(Stored items)
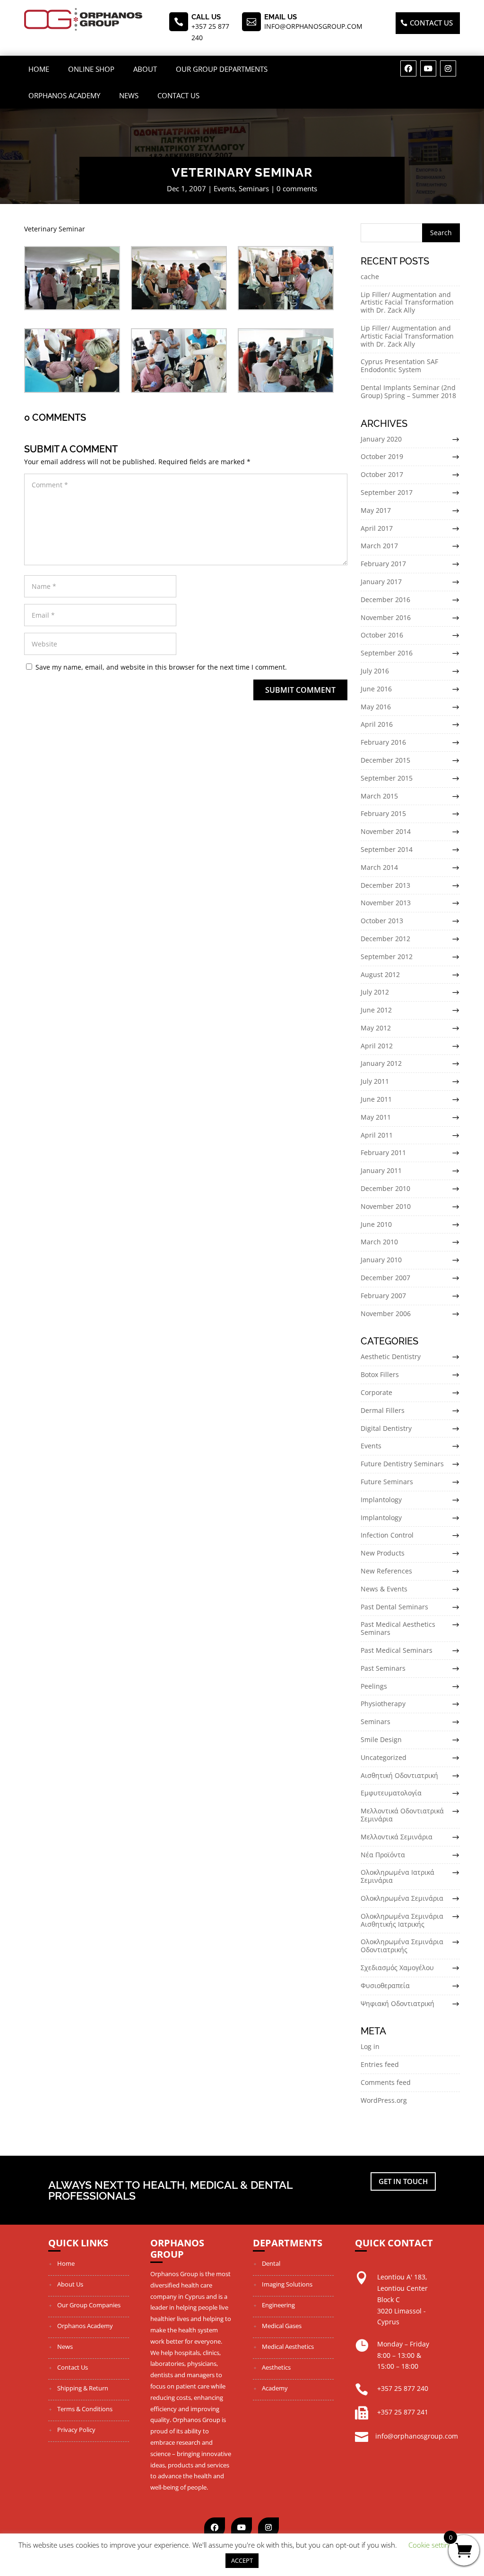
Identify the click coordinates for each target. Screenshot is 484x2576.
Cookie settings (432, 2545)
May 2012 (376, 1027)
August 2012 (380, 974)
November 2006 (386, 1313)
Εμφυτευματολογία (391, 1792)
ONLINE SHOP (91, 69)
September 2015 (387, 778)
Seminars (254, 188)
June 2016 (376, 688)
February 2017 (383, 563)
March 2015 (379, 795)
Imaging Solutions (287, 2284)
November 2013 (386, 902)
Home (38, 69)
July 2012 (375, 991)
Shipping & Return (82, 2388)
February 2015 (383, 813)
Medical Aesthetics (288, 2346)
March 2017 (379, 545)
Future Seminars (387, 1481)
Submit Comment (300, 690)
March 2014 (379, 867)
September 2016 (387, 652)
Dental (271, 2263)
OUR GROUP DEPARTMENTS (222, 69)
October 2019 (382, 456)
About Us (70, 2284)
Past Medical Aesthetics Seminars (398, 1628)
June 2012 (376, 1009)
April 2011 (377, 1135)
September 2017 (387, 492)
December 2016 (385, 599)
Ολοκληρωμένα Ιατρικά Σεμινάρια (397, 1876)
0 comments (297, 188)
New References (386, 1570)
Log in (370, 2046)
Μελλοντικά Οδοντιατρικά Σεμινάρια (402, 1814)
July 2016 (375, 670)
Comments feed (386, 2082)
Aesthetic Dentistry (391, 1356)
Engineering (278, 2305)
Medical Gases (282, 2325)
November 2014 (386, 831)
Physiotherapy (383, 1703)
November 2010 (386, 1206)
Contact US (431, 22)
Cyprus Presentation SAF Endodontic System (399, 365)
* * *
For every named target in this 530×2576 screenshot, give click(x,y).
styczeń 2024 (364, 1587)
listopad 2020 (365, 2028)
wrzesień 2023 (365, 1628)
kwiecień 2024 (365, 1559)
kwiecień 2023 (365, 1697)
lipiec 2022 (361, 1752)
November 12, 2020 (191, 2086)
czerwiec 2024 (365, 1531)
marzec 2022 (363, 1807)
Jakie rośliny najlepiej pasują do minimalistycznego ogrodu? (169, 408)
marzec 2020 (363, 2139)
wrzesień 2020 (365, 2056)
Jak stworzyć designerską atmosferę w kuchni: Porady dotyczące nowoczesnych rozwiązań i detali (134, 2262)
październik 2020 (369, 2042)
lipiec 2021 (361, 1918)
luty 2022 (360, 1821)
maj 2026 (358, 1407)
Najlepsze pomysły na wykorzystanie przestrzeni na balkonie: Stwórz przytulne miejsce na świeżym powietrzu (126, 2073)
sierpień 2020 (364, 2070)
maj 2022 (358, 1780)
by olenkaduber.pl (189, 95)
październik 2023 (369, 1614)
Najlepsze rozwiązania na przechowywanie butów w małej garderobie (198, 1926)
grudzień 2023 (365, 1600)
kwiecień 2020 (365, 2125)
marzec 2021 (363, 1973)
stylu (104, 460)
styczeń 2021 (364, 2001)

Exercise requirements:
Copy each line from the records above that includes the string "September".

Output below:
September 2015 (387, 778)
September 2016 (387, 652)
September 2017 (387, 492)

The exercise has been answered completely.